:: WHAT IS NEEDED ::
The result should be the lines from the one holding "[Vendetta io] (404, 2267)" to the end of the records below, repeated exactly. No pictures.
--- START ---
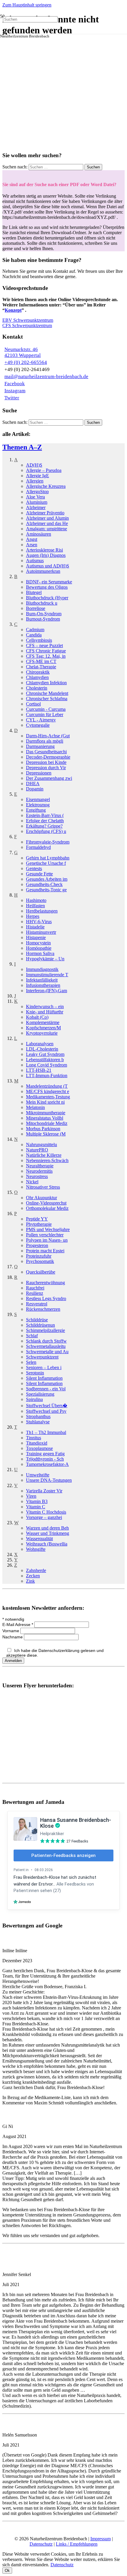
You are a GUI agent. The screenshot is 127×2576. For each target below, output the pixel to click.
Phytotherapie (39, 1224)
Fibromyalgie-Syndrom (47, 841)
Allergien (34, 480)
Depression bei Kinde (46, 762)
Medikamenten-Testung (48, 1096)
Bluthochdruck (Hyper (47, 597)
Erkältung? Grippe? (44, 825)
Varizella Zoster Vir (44, 1490)
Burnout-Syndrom (43, 618)
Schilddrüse (37, 1319)
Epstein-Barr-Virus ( (45, 815)
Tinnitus (33, 1437)
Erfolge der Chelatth (45, 820)
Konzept (13, 310)
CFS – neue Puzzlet (44, 645)
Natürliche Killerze (43, 1155)
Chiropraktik (38, 672)
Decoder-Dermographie (48, 756)
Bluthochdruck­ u (41, 603)
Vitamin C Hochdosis (46, 1512)
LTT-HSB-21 (38, 1070)
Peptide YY (37, 1218)
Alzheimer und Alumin (47, 518)
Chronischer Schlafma (46, 698)
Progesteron (37, 1245)
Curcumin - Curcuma (46, 709)
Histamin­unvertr (41, 932)
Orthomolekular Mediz (47, 1208)
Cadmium (35, 629)
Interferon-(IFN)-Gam (46, 990)
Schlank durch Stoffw (46, 1340)
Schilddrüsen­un (40, 1325)
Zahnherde (36, 1570)
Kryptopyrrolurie (42, 1033)
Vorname (11, 1630)
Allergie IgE (37, 475)
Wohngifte (35, 1549)
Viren (31, 1496)
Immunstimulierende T (47, 974)
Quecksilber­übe (40, 1271)
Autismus (35, 560)
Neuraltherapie (39, 1165)
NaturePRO (37, 1149)
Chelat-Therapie (41, 666)
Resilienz (34, 1293)
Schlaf (32, 1335)
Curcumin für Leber (44, 714)
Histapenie (36, 937)
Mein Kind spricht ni (45, 1102)
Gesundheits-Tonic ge (46, 889)
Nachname (13, 1637)
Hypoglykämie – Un (45, 958)
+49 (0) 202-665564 (25, 362)
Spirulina (34, 1399)
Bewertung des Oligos (47, 587)
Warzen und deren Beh (47, 1527)
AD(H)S (34, 464)
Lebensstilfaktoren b (45, 1059)
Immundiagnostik (42, 969)
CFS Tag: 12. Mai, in (46, 656)
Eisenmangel (38, 799)
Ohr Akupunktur (41, 1197)
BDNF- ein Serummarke (49, 581)
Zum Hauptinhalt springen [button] (26, 4)
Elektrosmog (38, 804)
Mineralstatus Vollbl (44, 1117)
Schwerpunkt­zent (42, 1356)
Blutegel (34, 592)
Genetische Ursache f (46, 863)
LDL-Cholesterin (42, 1048)
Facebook (14, 383)
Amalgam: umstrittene (46, 528)
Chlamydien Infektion (46, 682)
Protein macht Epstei (45, 1250)
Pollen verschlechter (45, 1234)
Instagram (14, 390)
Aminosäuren (38, 533)
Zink (30, 1581)
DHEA (33, 783)
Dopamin (34, 788)
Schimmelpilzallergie (45, 1330)
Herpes (32, 916)
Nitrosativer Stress (43, 1186)
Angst (31, 539)
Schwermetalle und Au (47, 1351)
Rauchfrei (35, 1287)
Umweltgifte (37, 1474)
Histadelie (35, 926)
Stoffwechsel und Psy (46, 1411)
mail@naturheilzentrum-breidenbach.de (46, 376)
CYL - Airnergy (41, 719)
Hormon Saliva (40, 953)
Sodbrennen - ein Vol (46, 1388)
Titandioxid (36, 1442)
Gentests (34, 868)
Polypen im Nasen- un (47, 1240)
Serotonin (35, 1372)
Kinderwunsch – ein (45, 1006)
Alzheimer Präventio (45, 512)
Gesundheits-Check (44, 884)
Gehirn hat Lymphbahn (47, 857)
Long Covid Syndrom (46, 1064)
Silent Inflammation (44, 1378)
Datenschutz (41, 2544)
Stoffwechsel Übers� (46, 1405)
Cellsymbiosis (39, 640)
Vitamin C (35, 1506)
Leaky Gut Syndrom (45, 1054)
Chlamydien (37, 677)
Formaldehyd (38, 847)
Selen (31, 1362)
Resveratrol (36, 1303)
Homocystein (38, 942)
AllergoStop (37, 491)
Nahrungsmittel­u (41, 1144)
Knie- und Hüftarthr (44, 1011)
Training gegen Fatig (45, 1453)
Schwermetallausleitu (46, 1346)
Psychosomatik (40, 1261)
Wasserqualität (39, 1538)
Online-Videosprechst (46, 1202)
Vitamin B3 (37, 1501)
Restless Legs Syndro (46, 1298)
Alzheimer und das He (47, 523)
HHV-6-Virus (39, 921)
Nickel (32, 1181)
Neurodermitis (39, 1171)
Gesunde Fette (39, 873)
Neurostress (37, 1176)
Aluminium (36, 502)
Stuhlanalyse (38, 1421)
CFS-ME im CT (41, 661)
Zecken (33, 1575)
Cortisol (33, 703)
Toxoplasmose (39, 1448)
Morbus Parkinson (43, 1128)
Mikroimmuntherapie (45, 1112)
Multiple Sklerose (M (46, 1133)
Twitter (11, 398)
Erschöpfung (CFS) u (46, 831)
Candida (34, 634)
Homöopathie (38, 948)
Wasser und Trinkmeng (47, 1533)
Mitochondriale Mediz (46, 1123)
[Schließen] (5, 35)
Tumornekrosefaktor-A (47, 1464)
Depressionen (38, 772)
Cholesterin (36, 687)
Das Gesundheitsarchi (46, 751)
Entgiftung (36, 810)
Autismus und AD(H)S (47, 565)
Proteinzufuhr (38, 1256)
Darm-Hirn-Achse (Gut (48, 735)
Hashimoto (36, 900)
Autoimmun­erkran (43, 571)
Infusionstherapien (43, 985)
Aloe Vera (35, 496)
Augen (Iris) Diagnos (46, 555)
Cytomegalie (38, 725)
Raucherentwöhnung (45, 1282)
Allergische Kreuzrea (46, 486)
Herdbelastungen (42, 910)
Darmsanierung (40, 746)
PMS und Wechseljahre (48, 1229)
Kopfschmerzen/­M (43, 1027)
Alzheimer (35, 507)
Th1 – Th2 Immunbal (46, 1432)
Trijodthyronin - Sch (45, 1458)
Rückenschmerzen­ (43, 1309)
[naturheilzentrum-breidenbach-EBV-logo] (34, 86)
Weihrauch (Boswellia (46, 1543)
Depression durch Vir (46, 767)
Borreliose (35, 608)
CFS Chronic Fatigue (46, 650)
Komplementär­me (42, 1022)
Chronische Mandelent (47, 693)
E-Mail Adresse (17, 1624)
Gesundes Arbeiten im (46, 879)
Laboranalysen (39, 1043)
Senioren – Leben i (43, 1367)
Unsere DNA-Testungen (49, 1480)
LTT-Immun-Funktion (46, 1075)
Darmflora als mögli (44, 741)
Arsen (31, 544)
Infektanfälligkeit (42, 979)
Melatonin (35, 1107)
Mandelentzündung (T (47, 1086)
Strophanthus (38, 1416)
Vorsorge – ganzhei (44, 1517)
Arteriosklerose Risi (44, 549)
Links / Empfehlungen (76, 2544)
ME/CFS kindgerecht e (47, 1091)
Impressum (100, 2538)
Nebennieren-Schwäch (47, 1160)
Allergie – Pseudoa (43, 470)
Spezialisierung (40, 1394)
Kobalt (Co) (37, 1017)
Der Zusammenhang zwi (49, 778)
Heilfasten (35, 905)
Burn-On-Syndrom (43, 613)
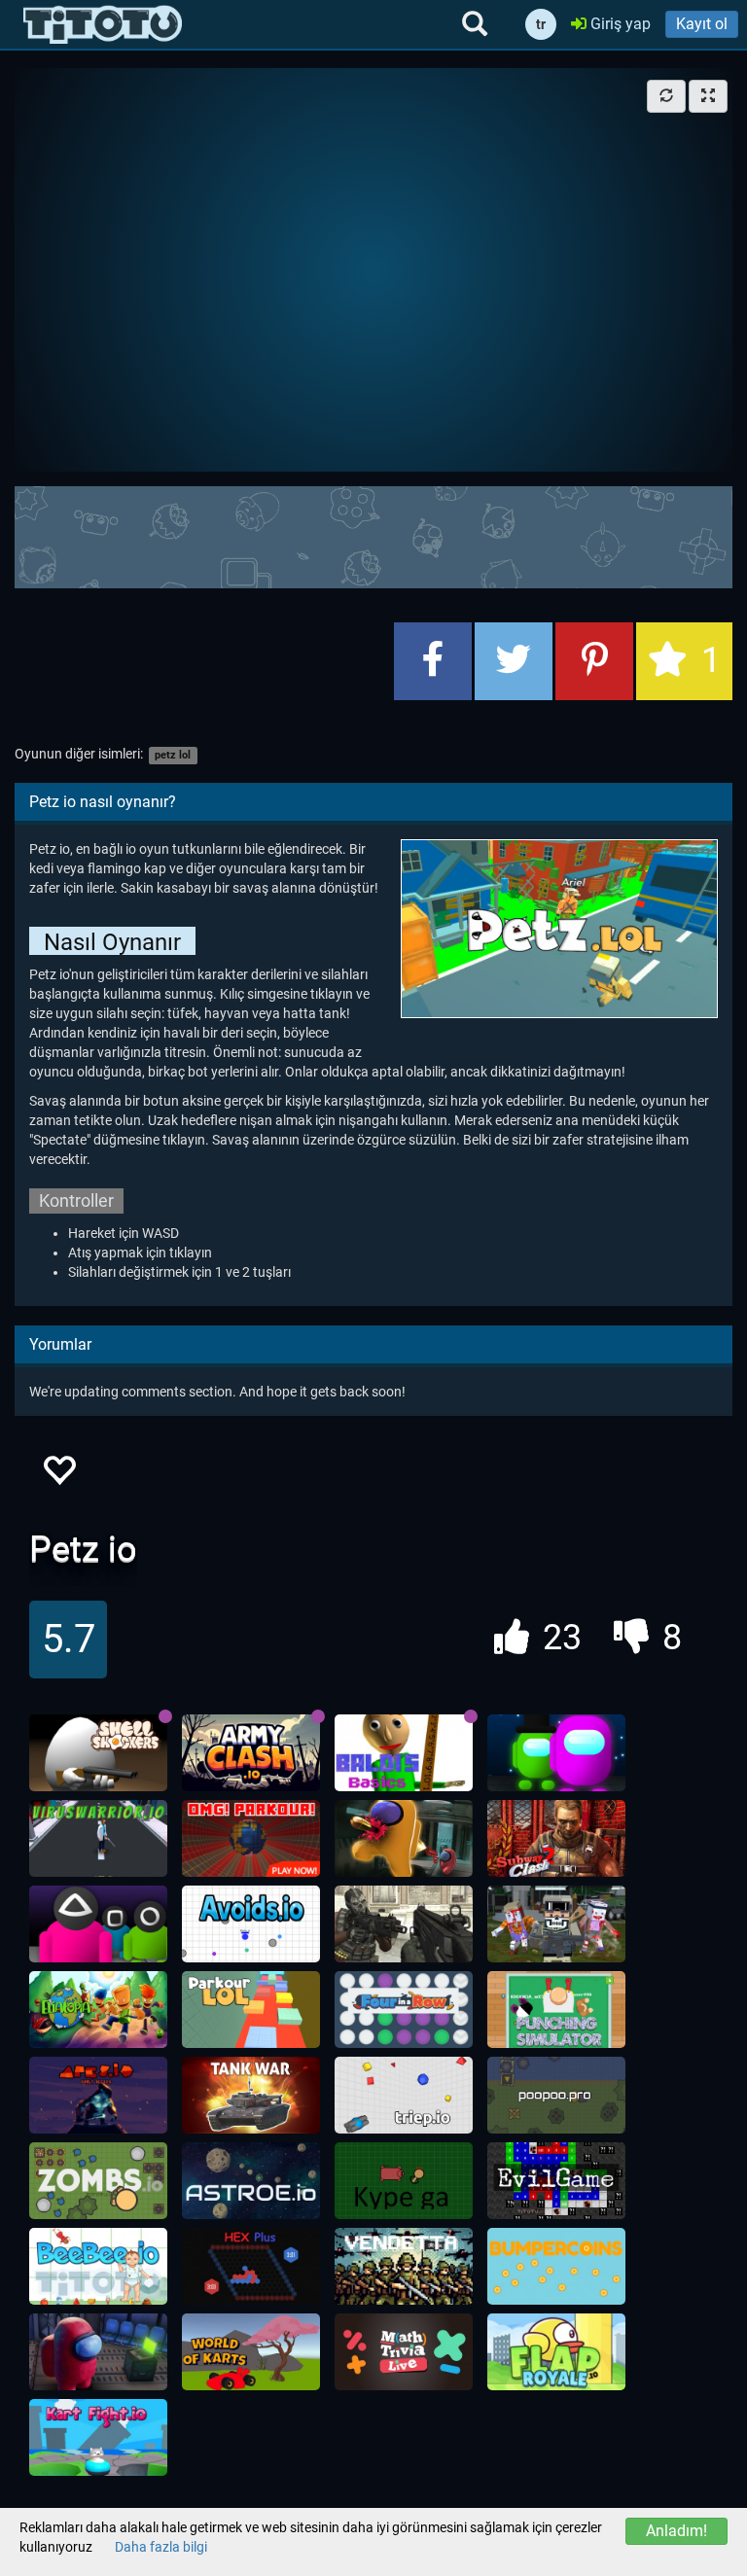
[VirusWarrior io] (98, 1839)
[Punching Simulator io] (556, 2010)
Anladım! (676, 2531)
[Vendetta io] (404, 2267)
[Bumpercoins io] (556, 2267)
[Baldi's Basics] (404, 1753)
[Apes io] (98, 2096)
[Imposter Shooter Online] (404, 1839)
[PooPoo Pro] (556, 2096)
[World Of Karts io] (251, 2352)
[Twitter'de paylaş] (513, 661)
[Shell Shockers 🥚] (98, 1753)
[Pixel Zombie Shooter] (556, 1924)
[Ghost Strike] (404, 1924)
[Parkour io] (251, 2010)
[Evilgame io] (556, 2181)
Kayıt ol (702, 24)
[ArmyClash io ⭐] (251, 1753)
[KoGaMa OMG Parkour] (251, 1839)
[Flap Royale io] (556, 2352)
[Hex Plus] (251, 2267)
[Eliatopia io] (98, 2010)
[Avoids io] (251, 1924)
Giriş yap (619, 24)
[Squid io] (98, 1924)
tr (541, 24)
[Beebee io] (98, 2267)
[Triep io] (404, 2096)
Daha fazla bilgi (161, 2547)
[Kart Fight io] (98, 2438)
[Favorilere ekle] (58, 1475)
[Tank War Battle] (251, 2096)
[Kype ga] (404, 2181)
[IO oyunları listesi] (102, 24)
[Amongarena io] (556, 1753)
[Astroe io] (251, 2181)
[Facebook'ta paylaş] (433, 661)
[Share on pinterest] (594, 661)
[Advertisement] (373, 535)
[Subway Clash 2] (556, 1839)
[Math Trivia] (404, 2352)
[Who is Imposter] (98, 2352)
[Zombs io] (98, 2181)
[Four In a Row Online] (404, 2010)
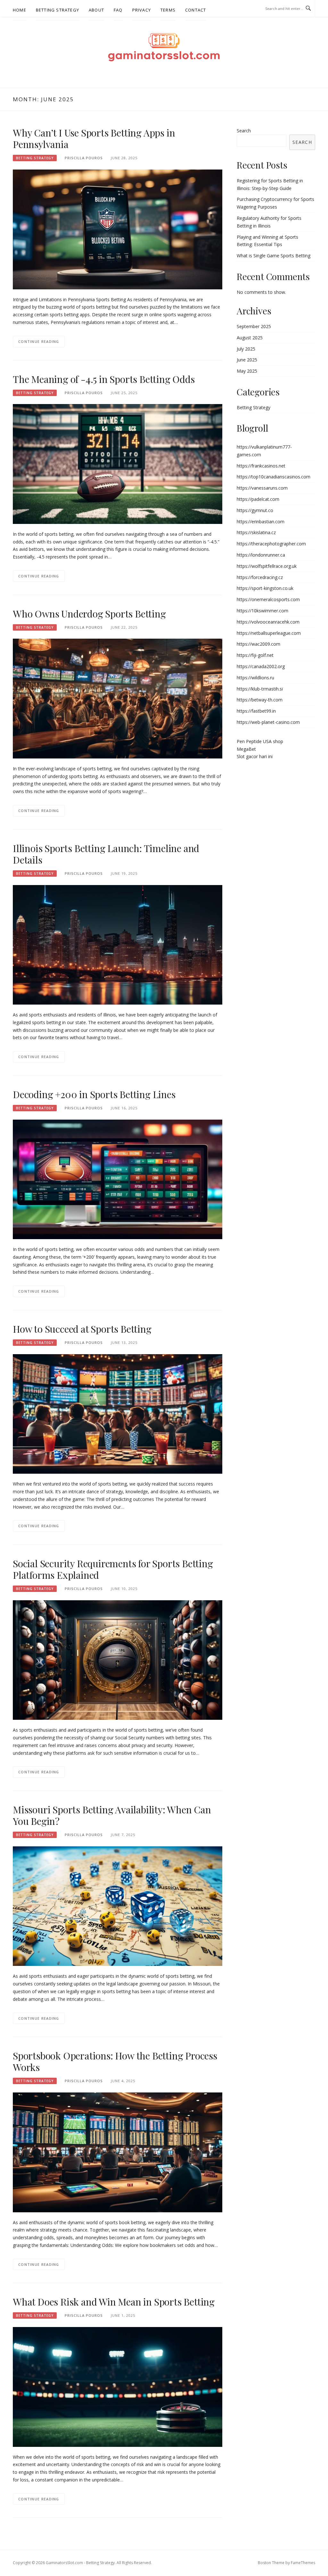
--- END ---
:: ANSWER FOR THE TASK ::
[Vendetta io] (404, 2267)
[Bumpercoins io] (556, 2267)
[Baldi's Basics] (404, 1753)
[Apes io] (98, 2096)
[Imposter Shooter Online] (404, 1839)
[PooPoo Pro] (556, 2096)
[World Of Karts io] (251, 2352)
[Twitter'de paylaş] (513, 661)
[Shell Shockers 🥚] (98, 1753)
[Pixel Zombie Shooter] (556, 1924)
[Ghost Strike] (404, 1924)
[Parkour io] (251, 2010)
[Evilgame io] (556, 2181)
Kayıt ol (702, 24)
[ArmyClash io ⭐] (251, 1753)
[KoGaMa OMG Parkour] (251, 1839)
[Flap Royale io] (556, 2352)
[Hex Plus] (251, 2267)
[Eliatopia io] (98, 2010)
[Avoids io] (251, 1924)
Giriş yap (619, 24)
[Squid io] (98, 1924)
tr (541, 24)
[Beebee io] (98, 2267)
[Triep io] (404, 2096)
Daha fazla bilgi (161, 2547)
[Kart Fight io] (98, 2438)
[Favorilere ekle] (58, 1475)
[Tank War Battle] (251, 2096)
[Kype ga] (404, 2181)
[IO oyunları listesi] (102, 24)
[Amongarena io] (556, 1753)
[Astroe io] (251, 2181)
[Facebook'ta paylaş] (433, 661)
[Share on pinterest] (594, 661)
[Advertisement] (373, 535)
[Subway Clash 2] (556, 1839)
[Math Trivia] (404, 2352)
[Who is Imposter] (98, 2352)
[Zombs io] (98, 2181)
[Four In a Row Online] (404, 2010)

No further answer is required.